Wer Bienen schützt, kann Honig ernten. Seit die fleißigen Insekten unter medialer Beobachtung stehen, ist ihr Schicksal ins Bewusstsein der Bevölkerung vorgedrungen. Und logischerweise fallen deren wachsame Augen nun auch häufiger auf den Produkt gewordenen Markenkern der Bienen. Anders ist nicht zu erklären, dass sich innerhalb von nur einer Woche gleich drei Leser unabhängig voneinander mit Honig-Hinweisen gemeldet haben.

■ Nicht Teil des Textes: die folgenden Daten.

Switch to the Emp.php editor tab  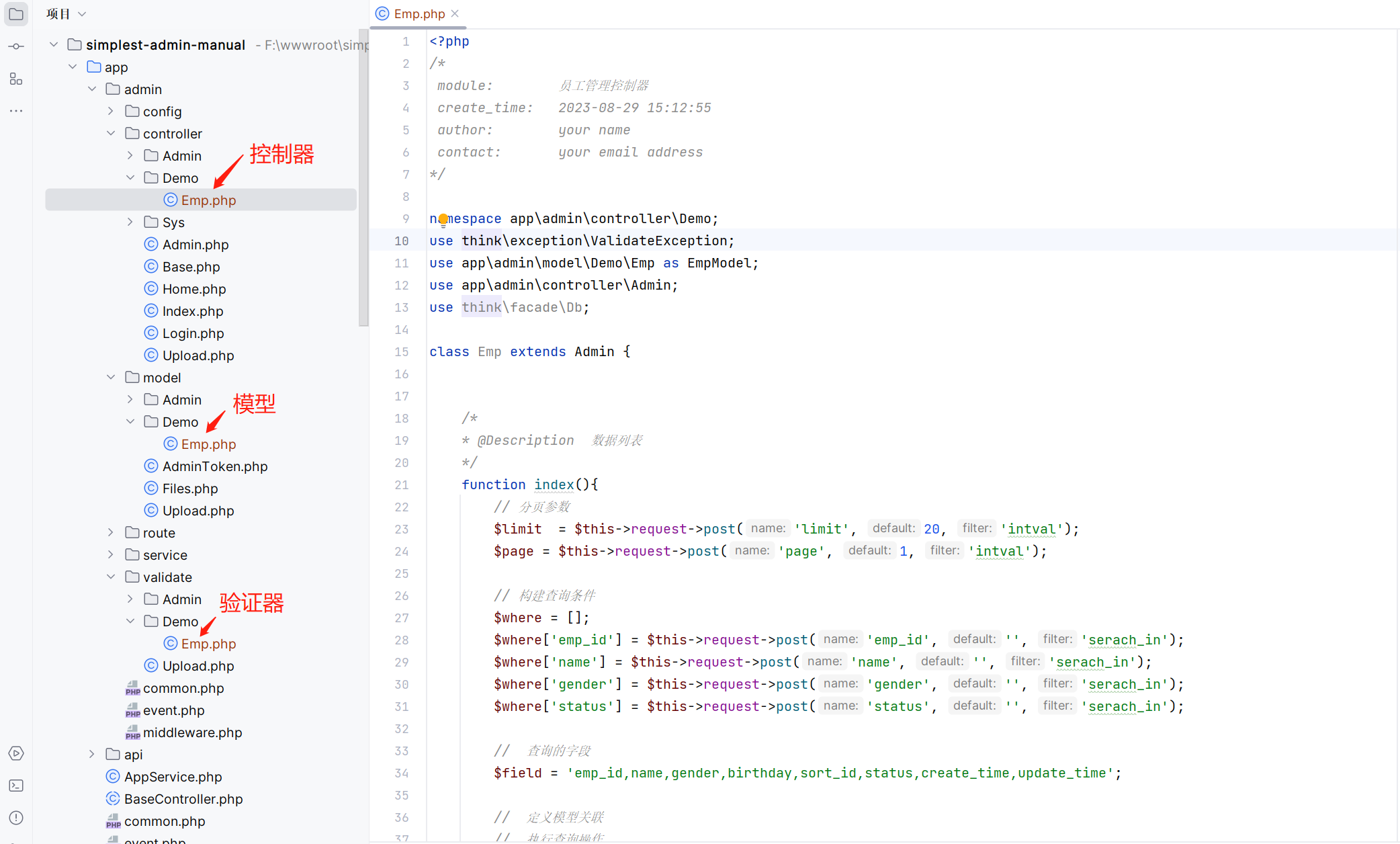pyautogui.click(x=418, y=13)
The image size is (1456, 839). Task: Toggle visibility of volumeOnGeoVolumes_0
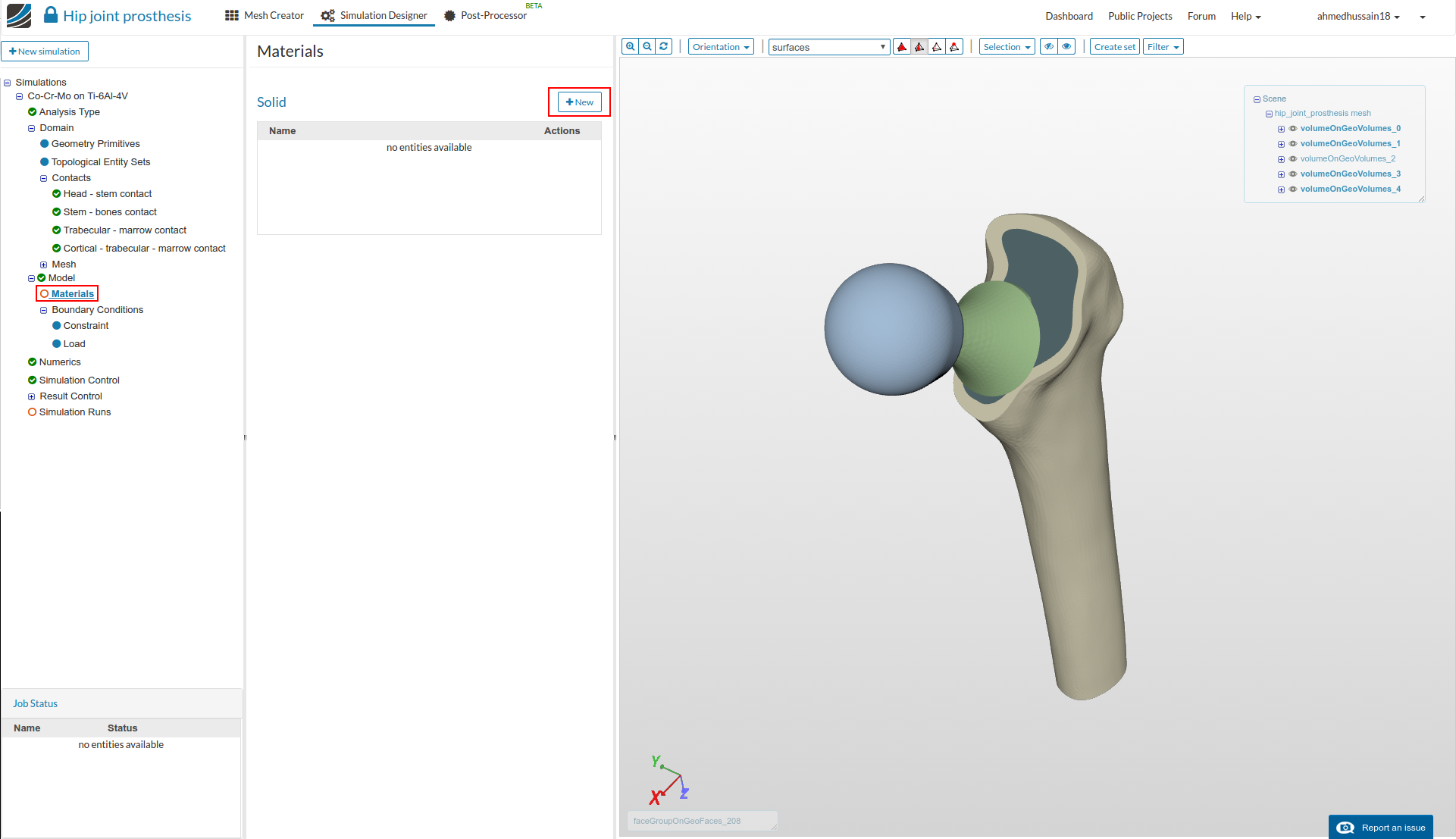[x=1293, y=129]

Eine Leserin schickte Bilder von Hustenbonbons: "Aromatischer Salbei trifft auf ein flüssiges Herz aus ausgereiftem Waldhonig", stand auf der Packung. Die alte Harte-Schale-weicher-Kern-Prosa war passend illustriert mit einem tätowierten Muskelmann, der ein Baby im Arm hält. Honig als Accessoire moderner Männlichkeit, die offenbar ebenso bedroht ist wie die Biene im Frühling.

Sprachliche Unklarheiten merkte ein anderer Leser an. Warum "Mischung von Honig aus EU-Ländern und Nicht-EU-Ländern" als Herkunftsangabe auf vielen Gläsern stehe? Nun, das steht in § 3 der Honigverordnung und ist eine typische Nicht-Information. Sie verrät nur, dass der Honig von irgendwoher kommt. Unter welchen Bedingungen die Bienen dort arbeiten müssen, bleibt unklar.

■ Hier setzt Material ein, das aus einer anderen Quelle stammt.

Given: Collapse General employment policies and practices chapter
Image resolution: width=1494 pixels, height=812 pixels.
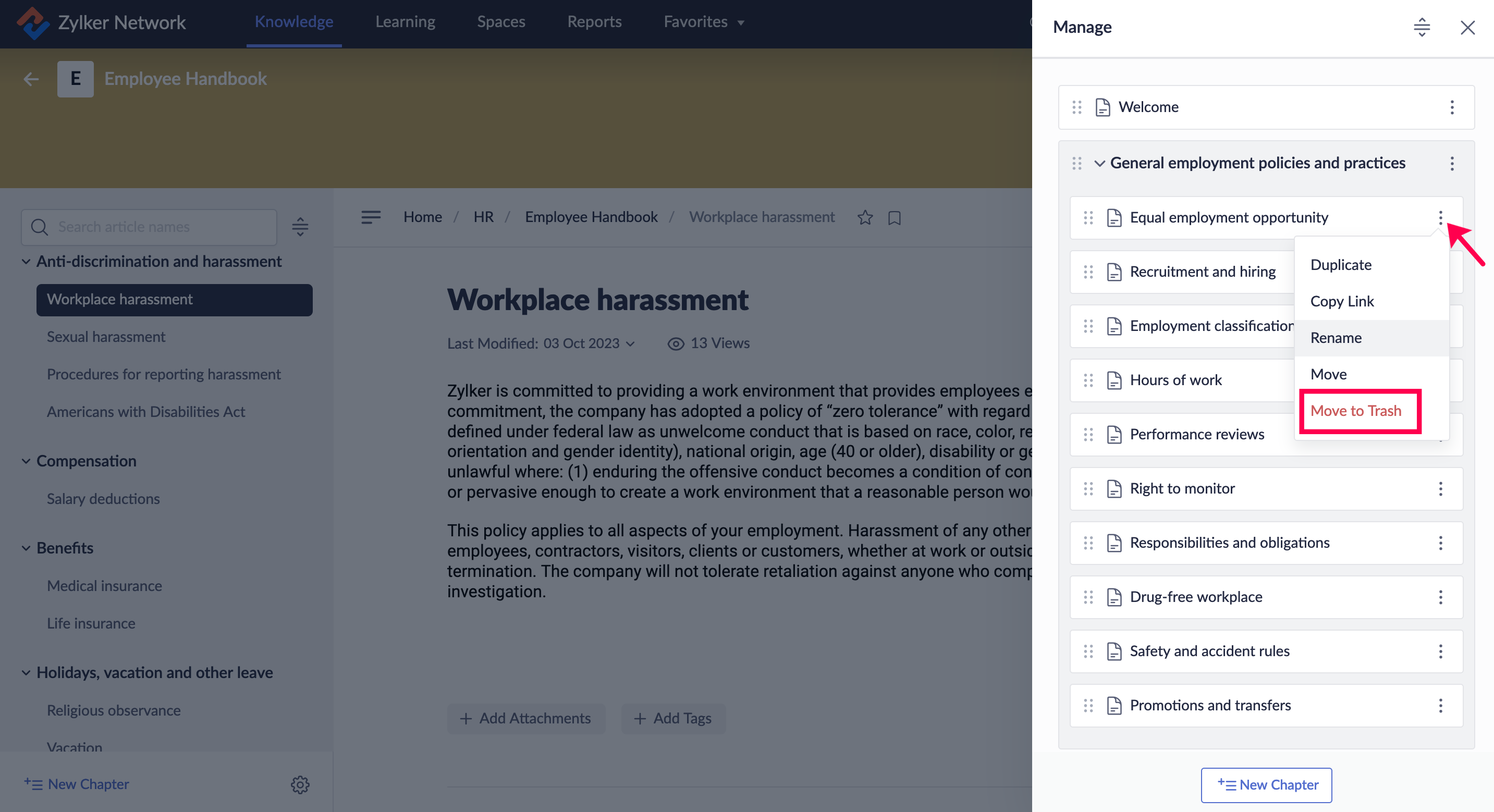Looking at the screenshot, I should point(1099,164).
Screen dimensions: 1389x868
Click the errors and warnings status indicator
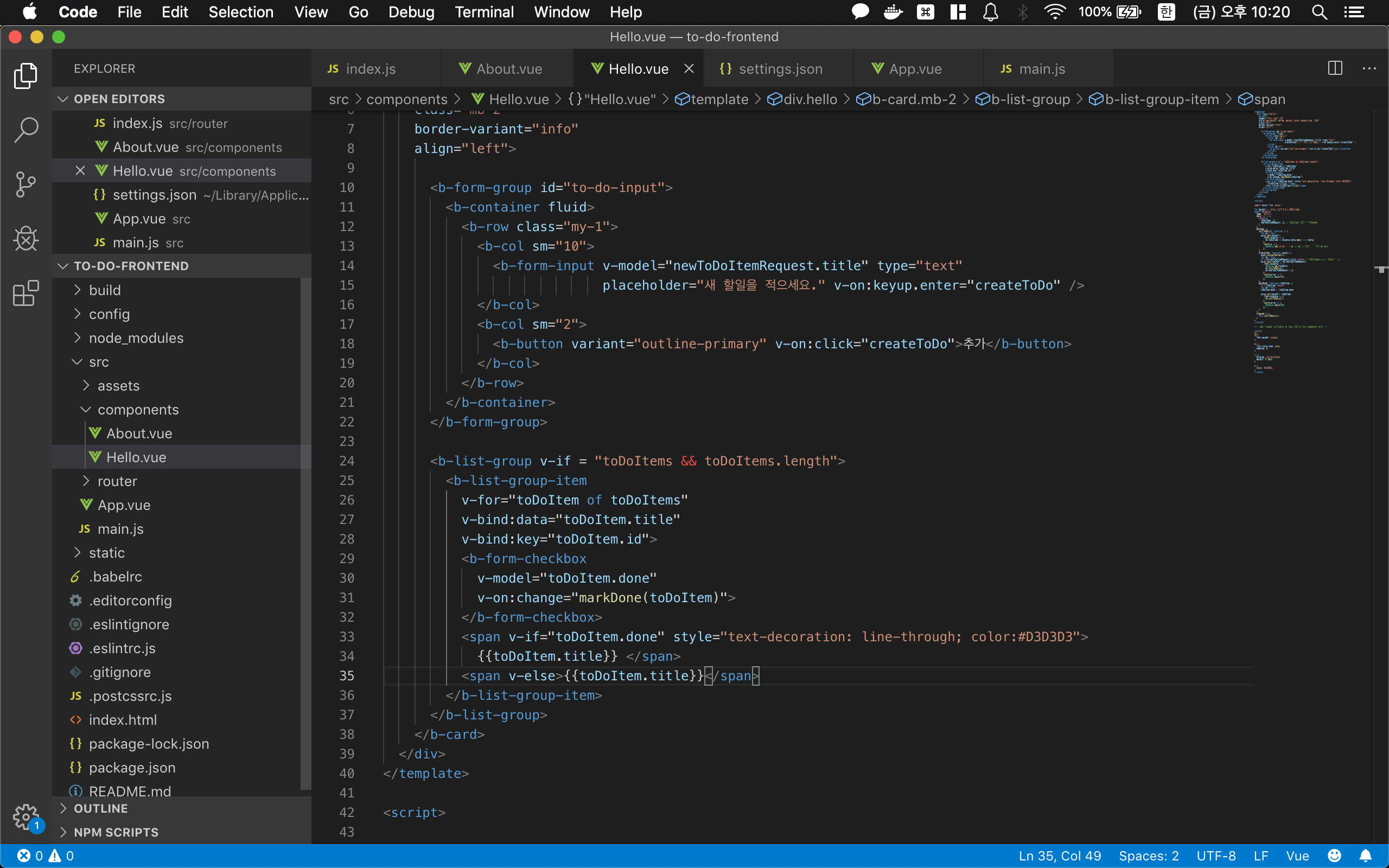[x=45, y=856]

Schließlich ging es noch um die Abgrenzung von Bienen- und Imkerhonig. Eine heikle Frage, die sich auch bei der Unterscheidung von Kuh- und Bergbauernmilch stellt und nicht klar beantwortet werden kann. Entscheidend ist wohl, wer als Leistungsträger zu betrachten ist: Im ersten Fall sind es die vielen fleißigen Bienchen eines großen Schwarms (beziehungsweise die Mitglieder der Herde, die jeden Tag gemolken wird). Im zweiten Fall ist es der jeweilige Chef der Truppe. Er saugt den Honig ab und darf den Rahm abschöpfen. Sofern Sie als einfacher Angestellter in einem Großunternehmen arbeiten, werden Sie das Muster sicher wiedererkennen.